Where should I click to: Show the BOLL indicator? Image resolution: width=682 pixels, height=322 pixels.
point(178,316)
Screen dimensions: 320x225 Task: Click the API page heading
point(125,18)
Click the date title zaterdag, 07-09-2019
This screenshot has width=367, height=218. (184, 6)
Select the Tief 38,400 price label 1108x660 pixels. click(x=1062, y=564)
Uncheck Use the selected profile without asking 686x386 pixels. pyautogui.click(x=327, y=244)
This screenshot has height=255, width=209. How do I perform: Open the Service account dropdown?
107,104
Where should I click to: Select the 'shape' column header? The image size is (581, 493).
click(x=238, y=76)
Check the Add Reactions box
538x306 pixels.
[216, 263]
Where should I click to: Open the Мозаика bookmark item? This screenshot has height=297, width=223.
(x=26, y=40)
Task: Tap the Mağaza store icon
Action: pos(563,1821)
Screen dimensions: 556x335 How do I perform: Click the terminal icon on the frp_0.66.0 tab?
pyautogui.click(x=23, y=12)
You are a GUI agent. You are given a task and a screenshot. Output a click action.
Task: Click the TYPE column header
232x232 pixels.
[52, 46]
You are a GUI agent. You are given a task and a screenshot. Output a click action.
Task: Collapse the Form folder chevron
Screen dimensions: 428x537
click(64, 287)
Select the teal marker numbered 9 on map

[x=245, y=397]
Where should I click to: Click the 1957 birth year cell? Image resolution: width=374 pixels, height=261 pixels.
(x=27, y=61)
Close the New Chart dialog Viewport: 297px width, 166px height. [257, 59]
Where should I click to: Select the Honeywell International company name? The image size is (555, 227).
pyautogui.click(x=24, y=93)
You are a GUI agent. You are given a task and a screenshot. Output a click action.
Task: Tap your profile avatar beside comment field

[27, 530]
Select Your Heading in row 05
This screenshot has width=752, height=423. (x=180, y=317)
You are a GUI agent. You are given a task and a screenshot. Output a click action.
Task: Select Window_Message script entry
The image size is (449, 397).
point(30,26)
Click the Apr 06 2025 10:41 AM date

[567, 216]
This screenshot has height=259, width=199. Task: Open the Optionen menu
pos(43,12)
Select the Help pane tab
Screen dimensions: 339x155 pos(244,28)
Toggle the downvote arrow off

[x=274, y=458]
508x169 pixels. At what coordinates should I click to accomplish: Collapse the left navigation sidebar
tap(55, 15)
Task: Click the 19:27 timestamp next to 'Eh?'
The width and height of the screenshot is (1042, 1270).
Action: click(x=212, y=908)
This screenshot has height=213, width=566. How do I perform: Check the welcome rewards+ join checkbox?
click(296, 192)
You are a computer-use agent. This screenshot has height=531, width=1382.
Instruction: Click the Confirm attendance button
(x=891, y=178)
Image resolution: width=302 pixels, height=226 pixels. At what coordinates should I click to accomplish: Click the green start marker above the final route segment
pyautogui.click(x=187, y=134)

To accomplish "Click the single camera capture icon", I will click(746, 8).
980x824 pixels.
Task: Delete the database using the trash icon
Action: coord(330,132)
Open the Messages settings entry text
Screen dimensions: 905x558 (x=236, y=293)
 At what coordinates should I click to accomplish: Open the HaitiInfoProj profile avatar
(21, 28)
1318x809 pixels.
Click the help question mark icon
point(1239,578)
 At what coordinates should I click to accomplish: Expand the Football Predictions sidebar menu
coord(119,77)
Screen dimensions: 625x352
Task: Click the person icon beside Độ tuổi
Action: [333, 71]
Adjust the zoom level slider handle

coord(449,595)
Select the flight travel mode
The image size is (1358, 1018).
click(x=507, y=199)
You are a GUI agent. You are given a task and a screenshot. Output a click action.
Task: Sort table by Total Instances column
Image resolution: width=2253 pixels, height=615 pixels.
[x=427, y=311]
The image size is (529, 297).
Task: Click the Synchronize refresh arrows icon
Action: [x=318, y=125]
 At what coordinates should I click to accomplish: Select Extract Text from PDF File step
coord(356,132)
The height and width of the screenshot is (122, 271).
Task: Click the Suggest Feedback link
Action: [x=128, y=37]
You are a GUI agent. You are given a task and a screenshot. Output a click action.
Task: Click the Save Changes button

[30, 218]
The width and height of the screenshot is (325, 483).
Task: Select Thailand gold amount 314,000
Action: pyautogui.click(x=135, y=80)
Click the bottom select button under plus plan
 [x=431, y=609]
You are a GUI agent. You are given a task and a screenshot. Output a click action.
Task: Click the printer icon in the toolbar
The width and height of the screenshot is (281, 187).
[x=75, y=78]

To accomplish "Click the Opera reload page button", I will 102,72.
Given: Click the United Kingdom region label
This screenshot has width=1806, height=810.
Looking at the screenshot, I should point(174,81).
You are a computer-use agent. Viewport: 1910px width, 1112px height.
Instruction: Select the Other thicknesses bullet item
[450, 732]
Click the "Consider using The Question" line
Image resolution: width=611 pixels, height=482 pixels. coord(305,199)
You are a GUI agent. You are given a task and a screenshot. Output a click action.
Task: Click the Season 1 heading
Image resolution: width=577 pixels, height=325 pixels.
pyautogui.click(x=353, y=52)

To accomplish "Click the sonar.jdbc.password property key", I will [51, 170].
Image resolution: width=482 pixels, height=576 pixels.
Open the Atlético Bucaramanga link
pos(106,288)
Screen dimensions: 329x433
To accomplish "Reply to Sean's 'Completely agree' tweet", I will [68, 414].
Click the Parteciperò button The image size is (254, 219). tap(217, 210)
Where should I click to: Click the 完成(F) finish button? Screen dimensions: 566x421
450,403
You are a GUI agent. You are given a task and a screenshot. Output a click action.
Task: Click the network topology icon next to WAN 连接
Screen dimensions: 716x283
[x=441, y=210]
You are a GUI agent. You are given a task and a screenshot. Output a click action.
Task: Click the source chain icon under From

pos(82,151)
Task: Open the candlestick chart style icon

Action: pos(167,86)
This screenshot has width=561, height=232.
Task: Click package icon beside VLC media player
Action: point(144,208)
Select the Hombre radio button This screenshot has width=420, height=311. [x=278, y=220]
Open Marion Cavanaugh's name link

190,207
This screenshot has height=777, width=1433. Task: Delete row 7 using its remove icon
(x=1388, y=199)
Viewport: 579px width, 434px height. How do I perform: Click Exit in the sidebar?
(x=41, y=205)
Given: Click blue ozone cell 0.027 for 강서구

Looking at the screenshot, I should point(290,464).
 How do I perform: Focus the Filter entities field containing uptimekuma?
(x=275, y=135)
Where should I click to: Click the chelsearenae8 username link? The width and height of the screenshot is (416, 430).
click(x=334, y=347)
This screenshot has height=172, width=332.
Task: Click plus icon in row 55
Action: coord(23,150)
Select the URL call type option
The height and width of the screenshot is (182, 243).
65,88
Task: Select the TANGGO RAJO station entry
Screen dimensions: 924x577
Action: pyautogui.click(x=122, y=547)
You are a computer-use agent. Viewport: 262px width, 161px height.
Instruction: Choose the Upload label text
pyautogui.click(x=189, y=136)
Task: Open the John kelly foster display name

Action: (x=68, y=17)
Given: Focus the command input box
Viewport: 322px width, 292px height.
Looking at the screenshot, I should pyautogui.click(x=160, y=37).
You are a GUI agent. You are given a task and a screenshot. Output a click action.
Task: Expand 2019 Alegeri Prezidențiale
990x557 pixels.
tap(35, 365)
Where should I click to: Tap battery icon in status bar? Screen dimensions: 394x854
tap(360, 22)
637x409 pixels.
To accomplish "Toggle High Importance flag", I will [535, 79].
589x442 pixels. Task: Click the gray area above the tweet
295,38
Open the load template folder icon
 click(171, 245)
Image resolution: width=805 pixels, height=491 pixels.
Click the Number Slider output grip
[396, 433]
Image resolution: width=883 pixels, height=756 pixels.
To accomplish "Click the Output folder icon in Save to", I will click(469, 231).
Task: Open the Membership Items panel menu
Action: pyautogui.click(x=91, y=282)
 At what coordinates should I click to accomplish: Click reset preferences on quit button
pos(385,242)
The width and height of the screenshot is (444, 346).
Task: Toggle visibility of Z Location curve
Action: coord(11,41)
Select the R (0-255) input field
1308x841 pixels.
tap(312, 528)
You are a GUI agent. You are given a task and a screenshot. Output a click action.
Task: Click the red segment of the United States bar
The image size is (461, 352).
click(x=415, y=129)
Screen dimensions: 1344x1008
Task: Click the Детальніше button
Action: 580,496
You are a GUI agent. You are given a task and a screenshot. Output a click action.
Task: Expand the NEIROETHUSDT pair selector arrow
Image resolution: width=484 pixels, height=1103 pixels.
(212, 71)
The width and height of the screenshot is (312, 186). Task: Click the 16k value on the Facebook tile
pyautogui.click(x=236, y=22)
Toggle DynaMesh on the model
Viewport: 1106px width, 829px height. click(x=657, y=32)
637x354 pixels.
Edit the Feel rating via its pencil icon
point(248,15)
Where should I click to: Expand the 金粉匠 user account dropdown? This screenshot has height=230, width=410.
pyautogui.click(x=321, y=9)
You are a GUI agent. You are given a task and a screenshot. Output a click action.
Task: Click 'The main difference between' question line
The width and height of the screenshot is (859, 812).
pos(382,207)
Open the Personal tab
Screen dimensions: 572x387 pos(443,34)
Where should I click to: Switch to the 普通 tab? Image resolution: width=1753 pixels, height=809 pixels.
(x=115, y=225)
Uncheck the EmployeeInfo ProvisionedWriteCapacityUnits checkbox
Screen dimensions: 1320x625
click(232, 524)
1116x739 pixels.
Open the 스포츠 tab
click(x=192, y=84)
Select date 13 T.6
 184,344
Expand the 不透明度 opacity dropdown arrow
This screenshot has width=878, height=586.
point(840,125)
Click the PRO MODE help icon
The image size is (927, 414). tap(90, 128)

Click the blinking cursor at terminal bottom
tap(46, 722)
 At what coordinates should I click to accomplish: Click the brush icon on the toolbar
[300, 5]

※ ※ ※

When a line in the data contains the string "Uncheck", copy that line.

» Written answer:
Uncheck Use the selected profile without asking 686x386 pixels. pyautogui.click(x=327, y=244)
Uncheck the EmployeeInfo ProvisionedWriteCapacityUnits checkbox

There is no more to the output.